Lisa is the co-founder of Centrix Software and from the beginning of the company her passion and leadership have become hallmarks of Centrix’s success. Throughout Lisa’s career, she has been guided by a belief that business performance depends on making the most effective technology choices and this is embedded in Centrix Software’s product development and company strategy. Lisa’s main role at Centrix is leading the company in helping its customers optimize their information and technology to increase productivity and performance. She has authored or co-authored over 25 articles on IT services and business, and is a frequent public speaker.
Centrix Software provides award-winning workspace computing solutions that optimize the way IT infrastructures deliver applications and content provisioned from physical, virtual, web or hosted platforms. By enabling a user-centric approach to IT service delivery, Centrix Software helps its customers to be more agile, flexible and efficient in how they deliver client-side technology services. Centrix Software’s solutions have helped leading organizations in banking and securities, insurance, telecommunications, retail, manufacturing, pharmaceutical, energy and utilities, and the public sector.
In the following interview, Lisa Hammond, CEO of Centrix Software discusses with Network Products Guide, advice for CIOs on implementing a strategy to unify multiple platforms and technologies.
Network Products Guide: How have end-user requirements changed over the years? How do these impact the IT departments everywhere?
Lisa Hammond: End-users are empowered to a greater extent than ever thanks to the consumerization of IT. It used to be that IT departments drove the type and timing of end-user technology resources. However, as technology changed people’s everyday lives outside of the office – where we’re now used to getting the products and services we want instantly, and often self-provision them online – workers have come to expect the same level of responsiveness while at the office. They see no reason not to get that level, even in the face of increasingly complex corporate application environments. They certainly don’t want to enter multiple passwords to access applications that are sourced from the cloud, VDI, traditional Windows and corporate servers. However, blending service delivery across different sourcing and provisioning platforms is not easy for IT organizations, who are increasingly struggling to meet these needs without overburdening IT staff or making it too cumbersome for end-users. IT departments need a solution that enables them to provide end-users with secure, one-stop access to all their applications and content, while also providing the control IT requires through policy-driven, centralized administration and provisioning.

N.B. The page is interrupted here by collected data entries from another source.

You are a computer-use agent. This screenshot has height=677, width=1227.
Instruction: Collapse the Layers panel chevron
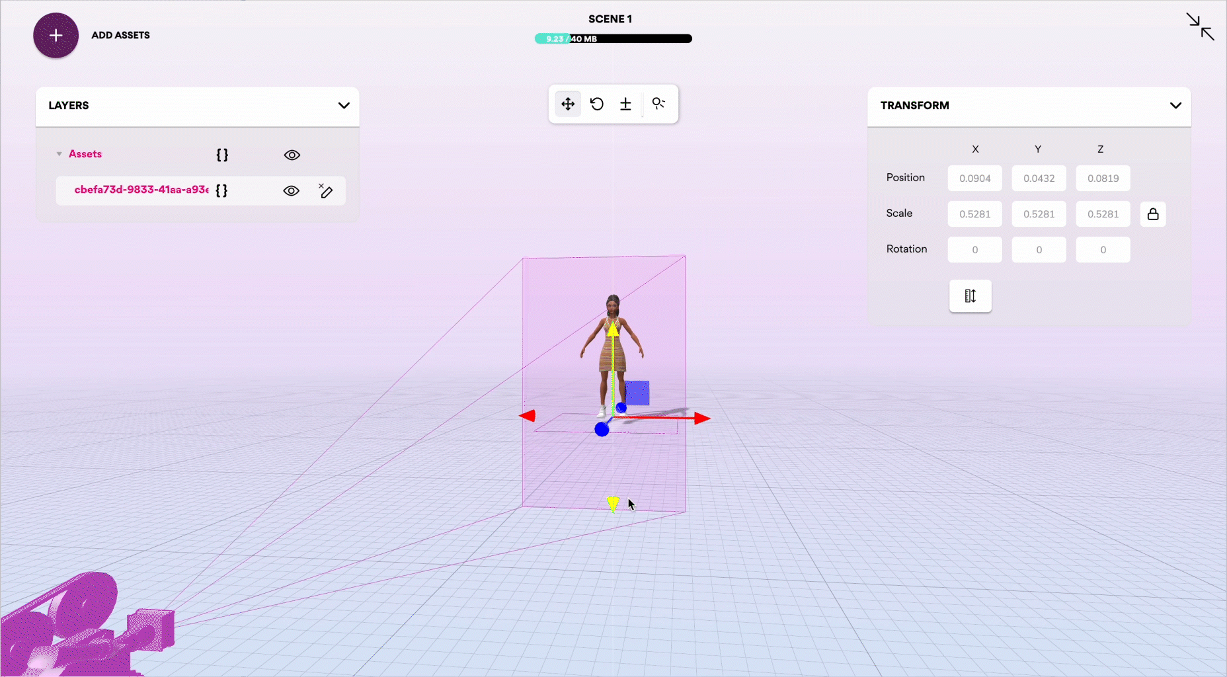344,106
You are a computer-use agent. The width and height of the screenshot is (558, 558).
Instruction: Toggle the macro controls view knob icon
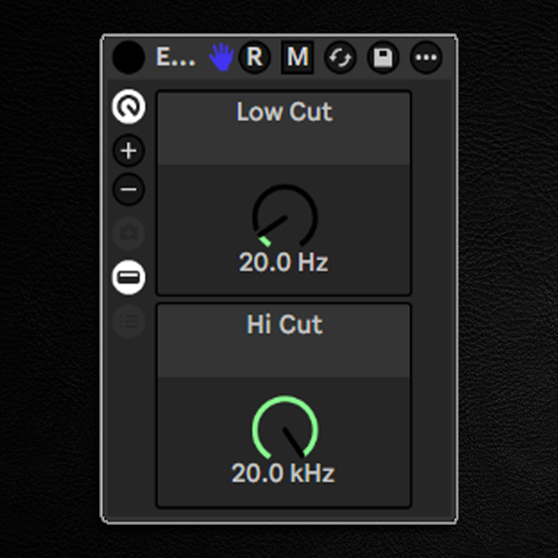128,108
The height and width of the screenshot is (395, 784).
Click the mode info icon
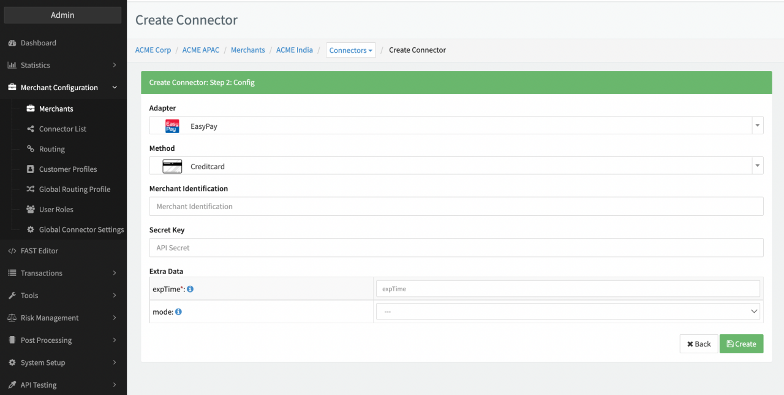click(x=178, y=312)
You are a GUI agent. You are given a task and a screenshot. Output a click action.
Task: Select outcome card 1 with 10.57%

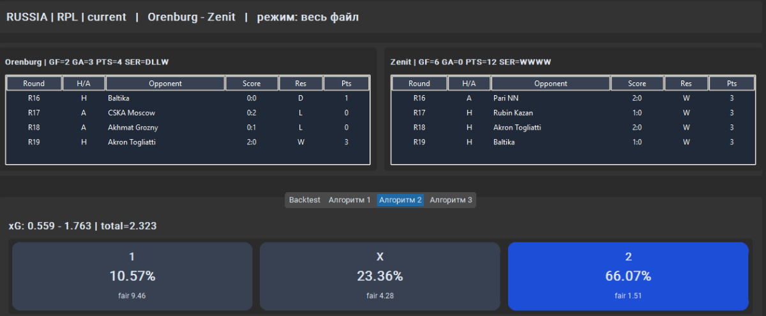[x=132, y=276]
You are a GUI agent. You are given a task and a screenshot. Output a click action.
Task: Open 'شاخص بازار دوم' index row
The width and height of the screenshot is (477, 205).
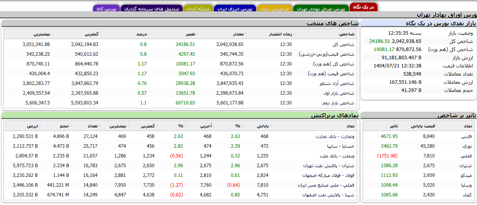[x=341, y=103]
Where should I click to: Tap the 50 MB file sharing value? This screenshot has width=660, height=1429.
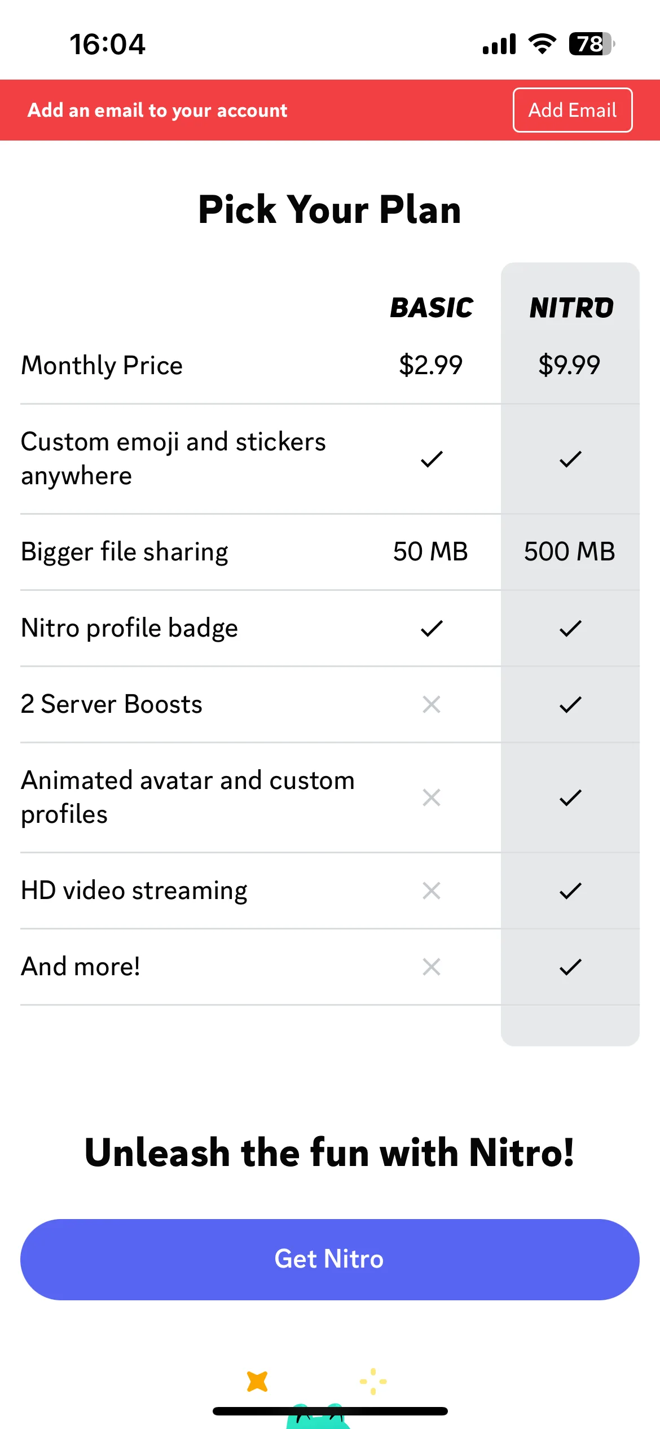click(x=431, y=551)
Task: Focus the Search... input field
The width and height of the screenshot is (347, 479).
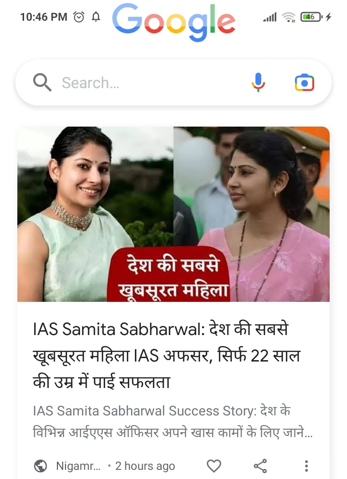Action: [150, 83]
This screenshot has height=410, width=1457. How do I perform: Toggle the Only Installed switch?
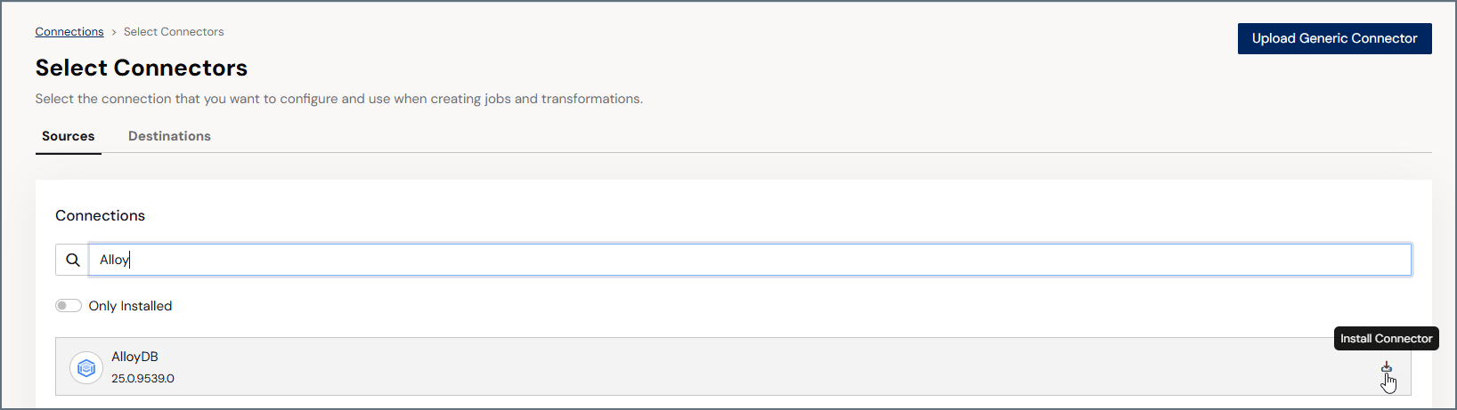pos(69,306)
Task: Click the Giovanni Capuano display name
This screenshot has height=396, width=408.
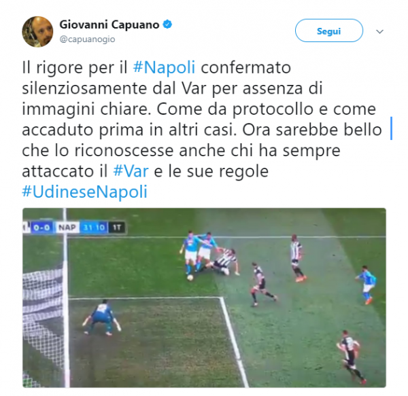Action: tap(109, 24)
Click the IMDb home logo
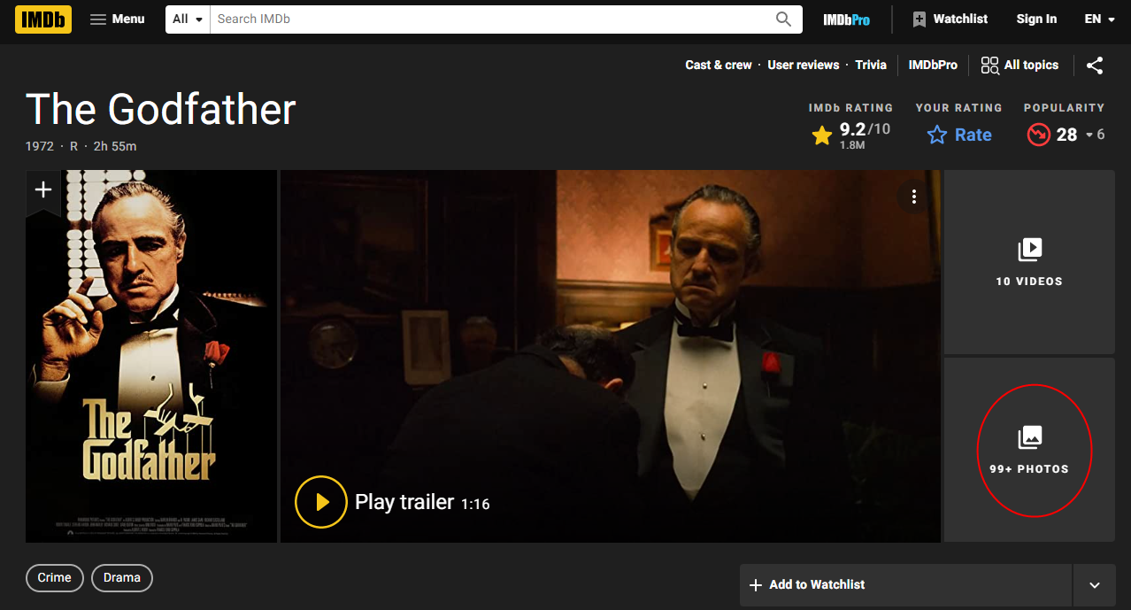This screenshot has height=610, width=1131. [43, 19]
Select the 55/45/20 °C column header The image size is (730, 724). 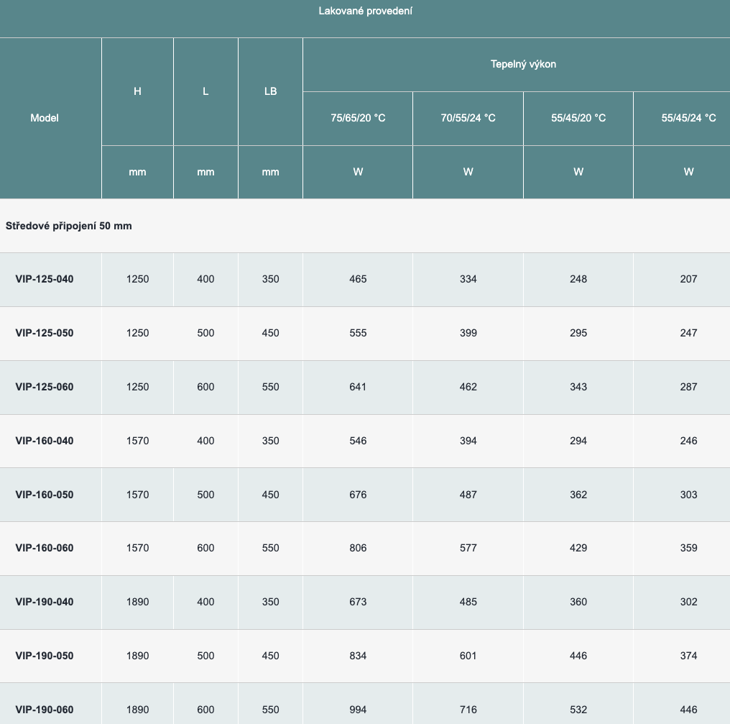point(578,118)
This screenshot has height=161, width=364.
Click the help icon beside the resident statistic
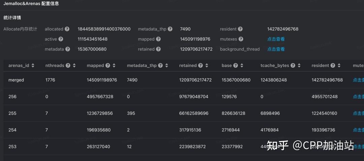240,29
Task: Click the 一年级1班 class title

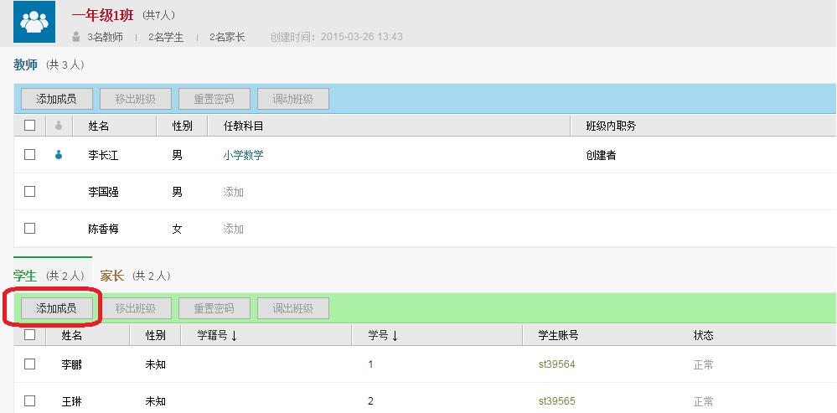Action: click(x=102, y=15)
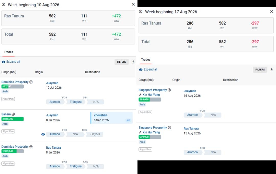This screenshot has width=276, height=174.
Task: Open the Sanam vessel link
Action: tap(6, 114)
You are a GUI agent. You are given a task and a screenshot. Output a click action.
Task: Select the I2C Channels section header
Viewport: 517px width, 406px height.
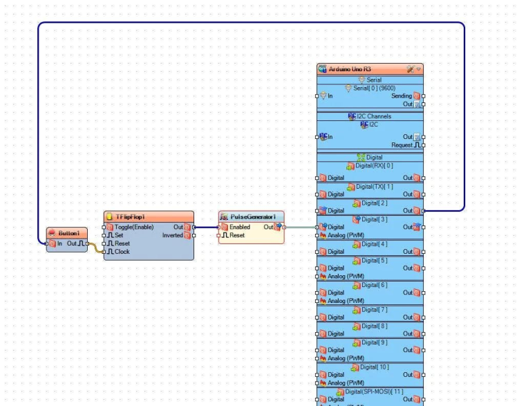pyautogui.click(x=370, y=116)
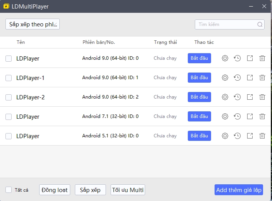Click the search magnifier icon

260,24
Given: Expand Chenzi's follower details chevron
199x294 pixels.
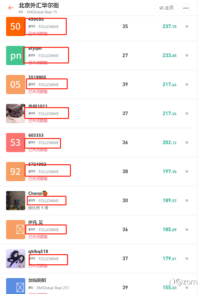Looking at the screenshot, I should tap(187, 201).
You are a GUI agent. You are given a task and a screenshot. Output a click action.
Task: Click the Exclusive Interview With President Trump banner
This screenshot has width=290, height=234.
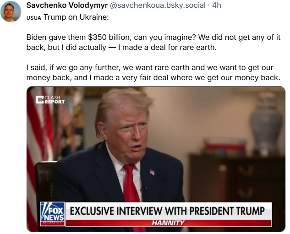168,211
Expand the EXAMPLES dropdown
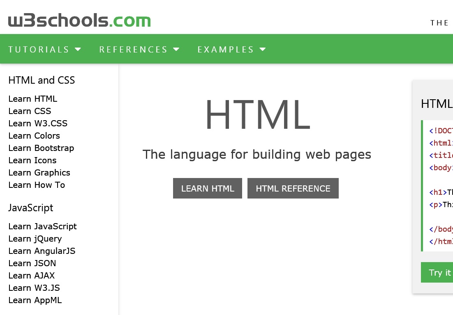Screen dimensions: 453x315 coord(231,49)
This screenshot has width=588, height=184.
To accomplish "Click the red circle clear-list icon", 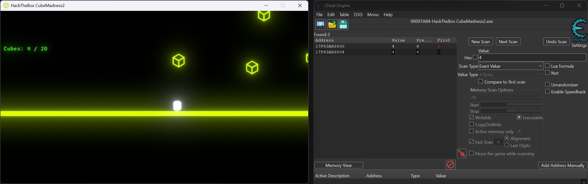I will click(451, 165).
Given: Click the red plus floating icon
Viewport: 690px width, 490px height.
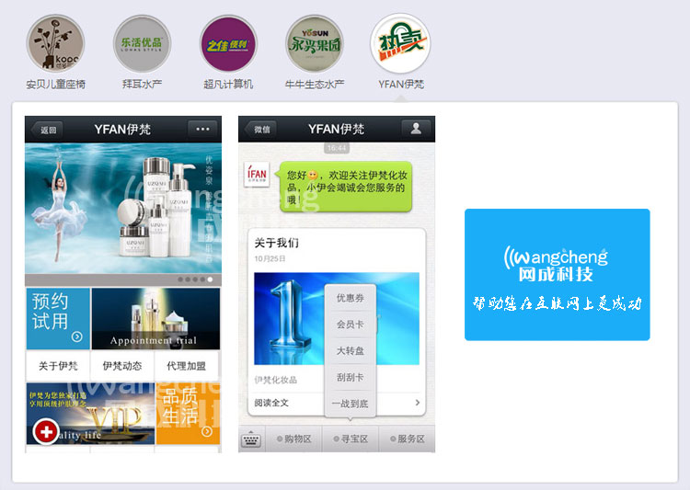Looking at the screenshot, I should pyautogui.click(x=44, y=430).
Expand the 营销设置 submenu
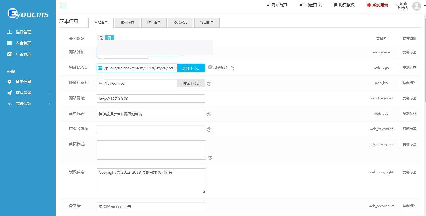 click(x=28, y=93)
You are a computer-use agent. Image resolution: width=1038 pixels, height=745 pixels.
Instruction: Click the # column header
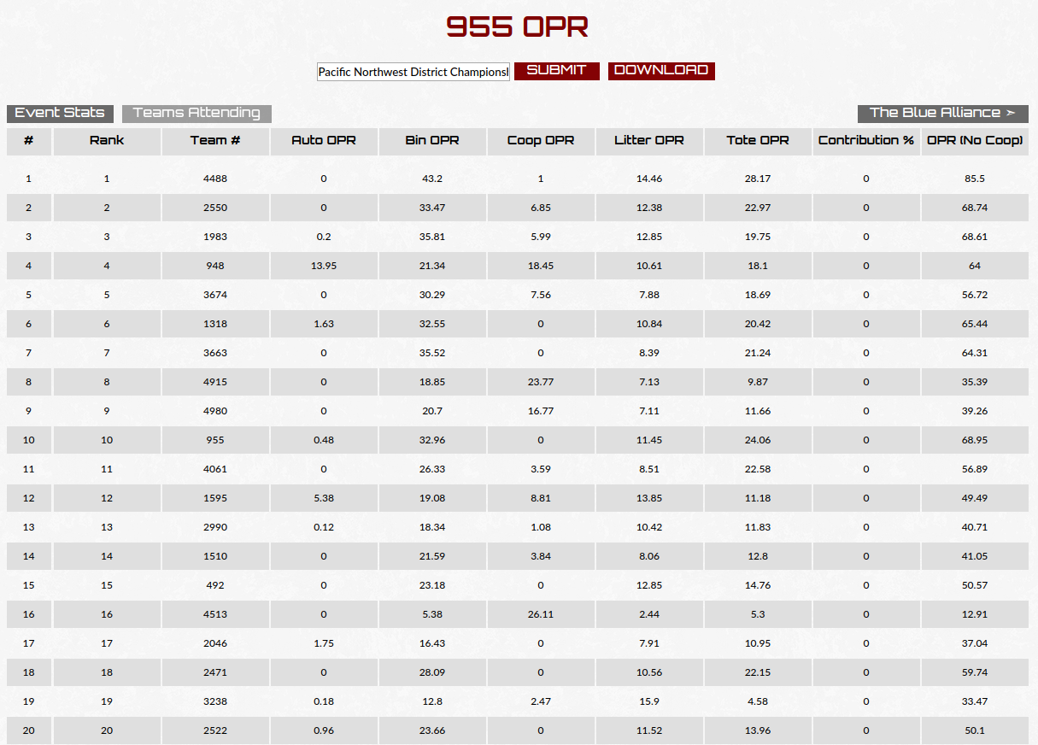pyautogui.click(x=29, y=141)
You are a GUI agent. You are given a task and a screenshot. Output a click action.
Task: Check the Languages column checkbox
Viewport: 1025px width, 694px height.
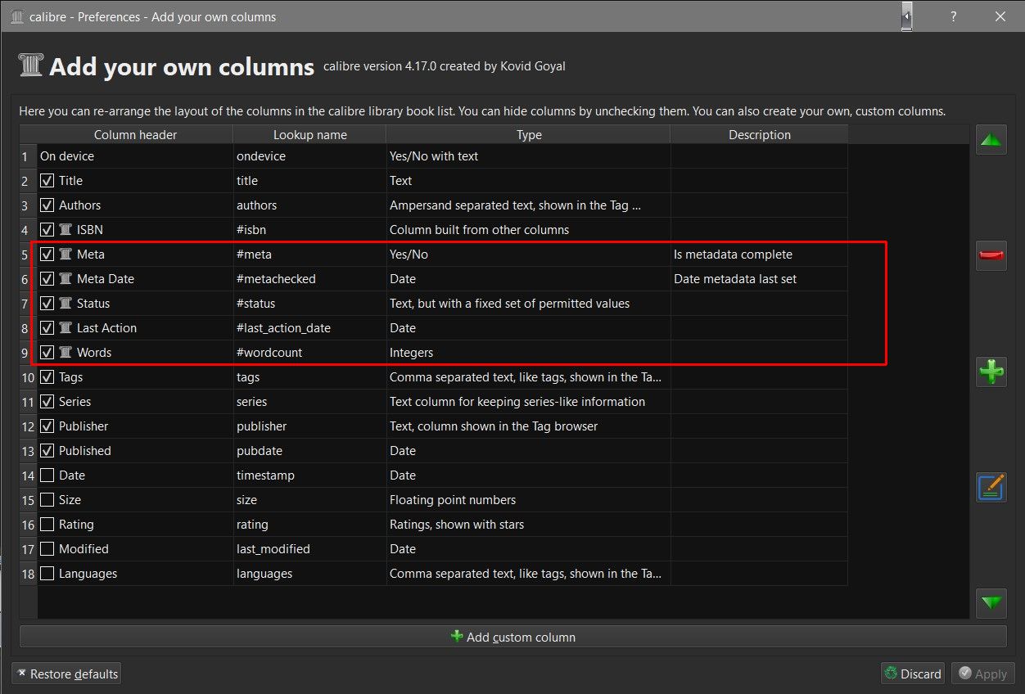click(x=47, y=574)
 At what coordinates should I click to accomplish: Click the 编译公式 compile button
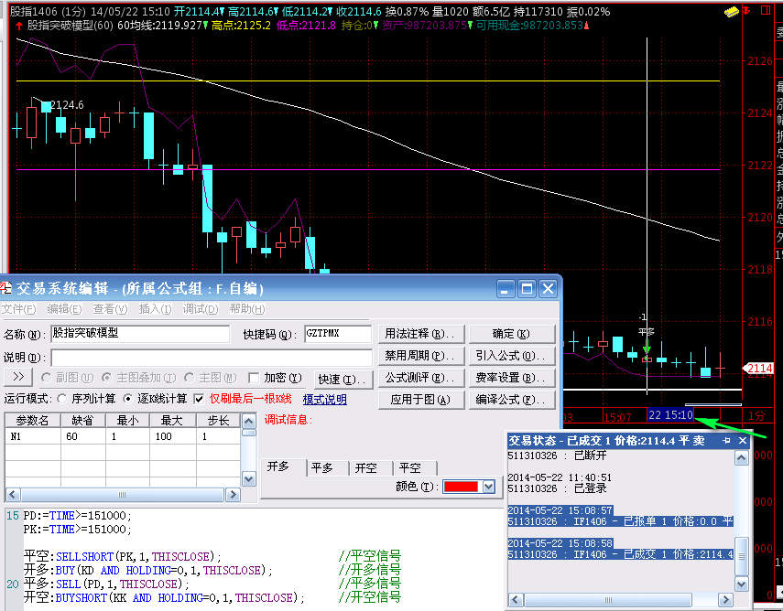[x=514, y=400]
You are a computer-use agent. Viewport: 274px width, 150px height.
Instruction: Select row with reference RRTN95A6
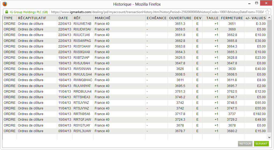(x=135, y=114)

Network Products Guide: What really is the definition of a ‘desktop’ in the Post-PC era? How does this impact the end-users?
Lisa Hammond: The “desktop” is essentially the “workspace”. It’s the place from which end-users access their applications and content. In today’s world, where most employees use multiple devices including laptops and smartphones, the workspace is not restricted to a single hardware platform or type of technology. In addition, because IT organizations now deliver applications from a variety of sources, including the cloud, VDI, server-based, and traditional Windows applications, users often have to go in and out of different windows and systems to access applications, and often have different passwords for the various access points. While in many ways the workspace simplifies life for employees by enabling them to access what they need when they need it from any device and via any technology, if IT doesn’t deliver the workspace in the right way, it can cause a lot of headaches for end-users.
Network Products Guide: What advice would you give CIOs on implementing a strategy to unify multiple platforms and technologies?
Lisa Hammond: CIOs need to address two parts of the puzzle: what and how. “What” refers to understanding user behaviors, work patterns, and application/content requirements. They need to gain in-depth knowledge about exactly what’s being used, by whom, how frequently, via what delivery methods, and under what circumstances. “How” refers to how they’re managing the blended technologies that they’re currently using—and plan to use—to deliver applications and content. Once CIOs have a handle on user behavior and work patterns, they can leverage it to more intelligently deliver applications. They can do this by using a workspace aggregation solution to centrally manage policies that determine, on-the-fly, the best way to deliver particular applications to particular users under specific circumstances, such as when they’re on-premise or working remotely. They should make sure the workspace aggregation solution is platform- and tool-agnostic, so that it can deliver applications and content regardless of the source, and that it provides a single-sign on for users so that it’s very easy for employees to access their workspace.
Company: Centrix Software
5 Oxford Road,
Newbury RG14 1PD UK
Founded in: 2008
CEO: Lisa Hammond
Products and Services: Centrix WorkSpace iQ, Centrix WorkSpace Universal
Company’s Goals: To help businesses deliver applications and content to their users in the most efficient and cost-effective way. We do this by providing a single, seamless interface for users to access all their corporate resources from any device, in any location, at any time, enabling more flexible workstyles and far greater mobility. We also provide IT with the ability to continuously meter and monitor application and content usage, enabling consistent and informed IT decision-making.